I am an Invisi-Lily, so you will not be able to see the hurt in my muscles, the ache in my joints, or the pain in my nerves. Nothing on my face will show you that my family and I spent more days in the past month thinking I was going to die than trusting I would make it to tomorrow. My hugs won’t make you aware of unexpected hospitalizations this spring as a result of a bout of encephalitis and a surge of reactive autoimmunity. My laughter won’t share the secret of spending Easter week in Bryn Mawr hospital or exam week in Stanford hospital. My cap won’t tell you the tale of my recent health crises that warranted four trips to the emergency room in two weeks. My gown won’t show you the story of countless sleepless nights as a result of autoimmunity, infection, and stress gone awry.
However, please don’t assume I wish you could see that sadness on my face or hear that heartache through my laughter. I am thankful my internal dysfunction can be hidden. I appreciate the ability to “fake it” as skillfully as I do because it allows for more care-free FUN! This capability, the chance to let my hair down and momentarily forget my struggle, is only made possible through the help of my family and friends. Therefore, I do not want them (or anyone I encounter) to be forced to confront painful thoughts at a time when celebration is in order or to face devastating dysfunction when festivity is the priority.

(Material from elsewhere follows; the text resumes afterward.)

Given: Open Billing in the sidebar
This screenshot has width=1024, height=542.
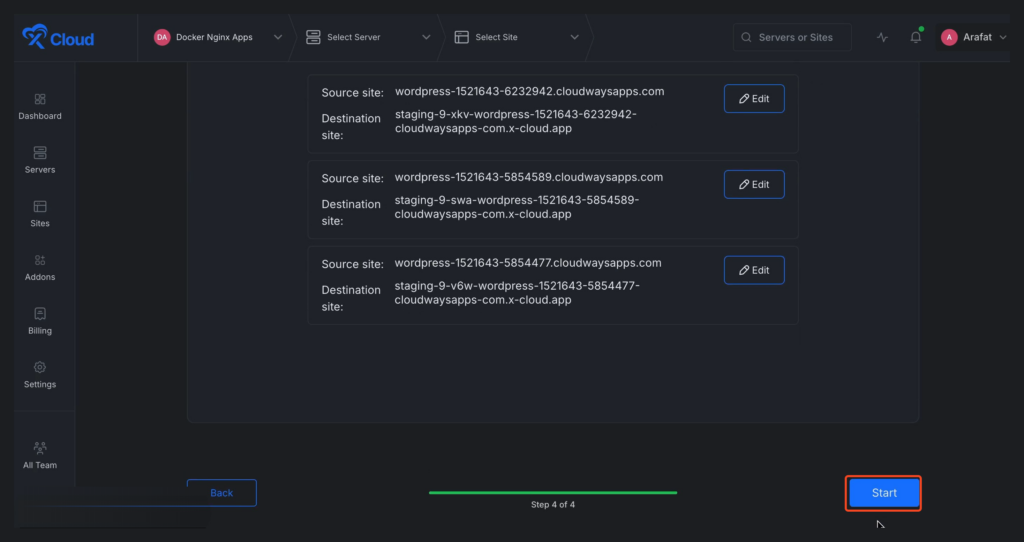Looking at the screenshot, I should [40, 321].
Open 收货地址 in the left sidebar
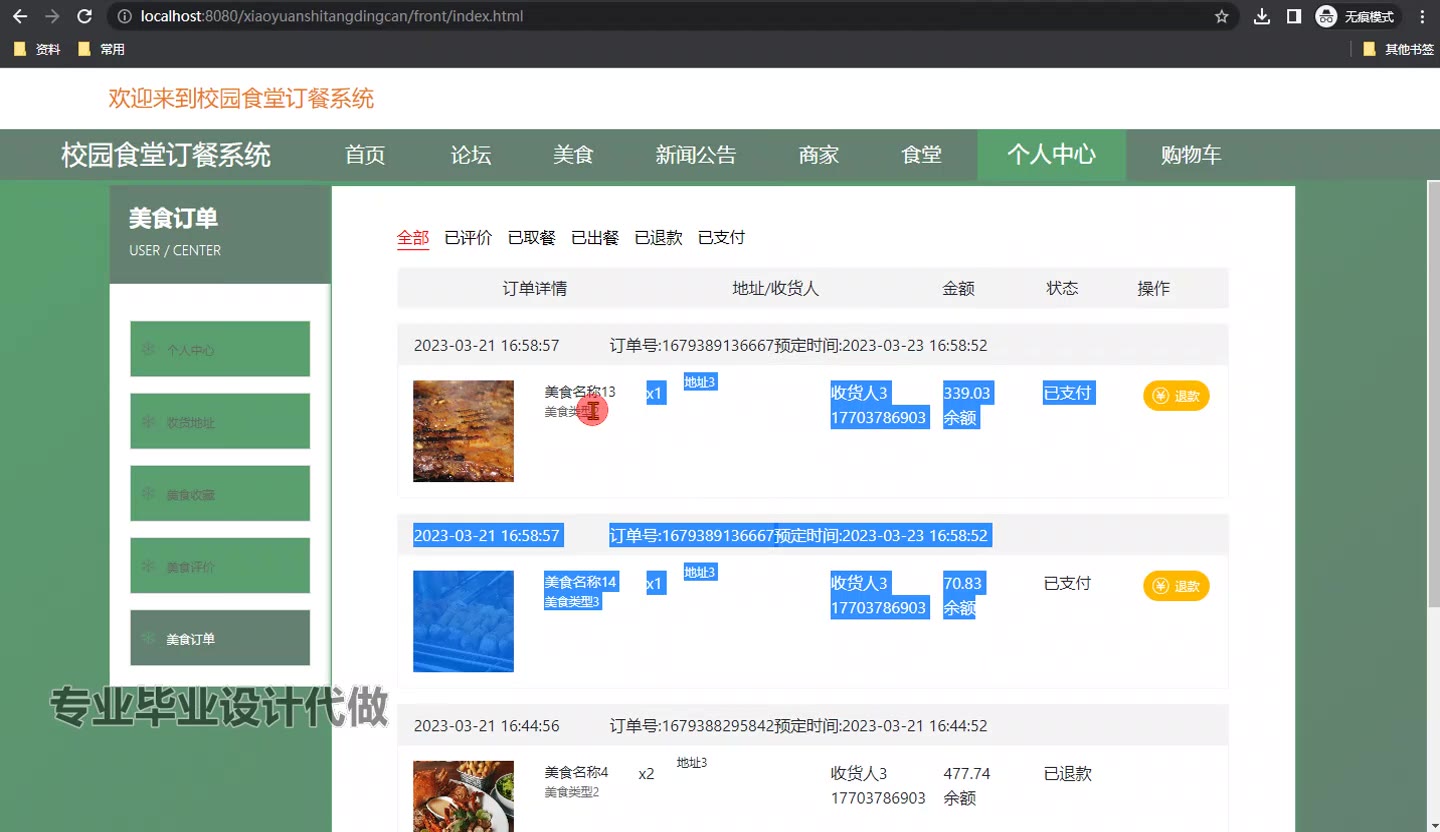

And yet, it is because I am blessed to graduate from the University of Notre Dame that you will be able to see what I want you to see most: my gratitude. Around my neck you will see a stole that shows you my heart. The piece of cloth draped over my chest provides the opportunity for everyone who sees me to peer into my heavy heart—a heart overflowing with gratitude.
When you congratulate me and I thank you, please accept that as:
- appreciation for acknowledging my achievement,
- thanks for taking a moment to respect my resilience—but,
- most importantly, please see the sincerity and seriousness of my gratitude.
This Sunday, and hopefully forever more, I stand behind my sentiment: my gratitude is as grave a reality as gravity.
So, for those I don’t see this weekend, thank you for the times you helped me defy gravity.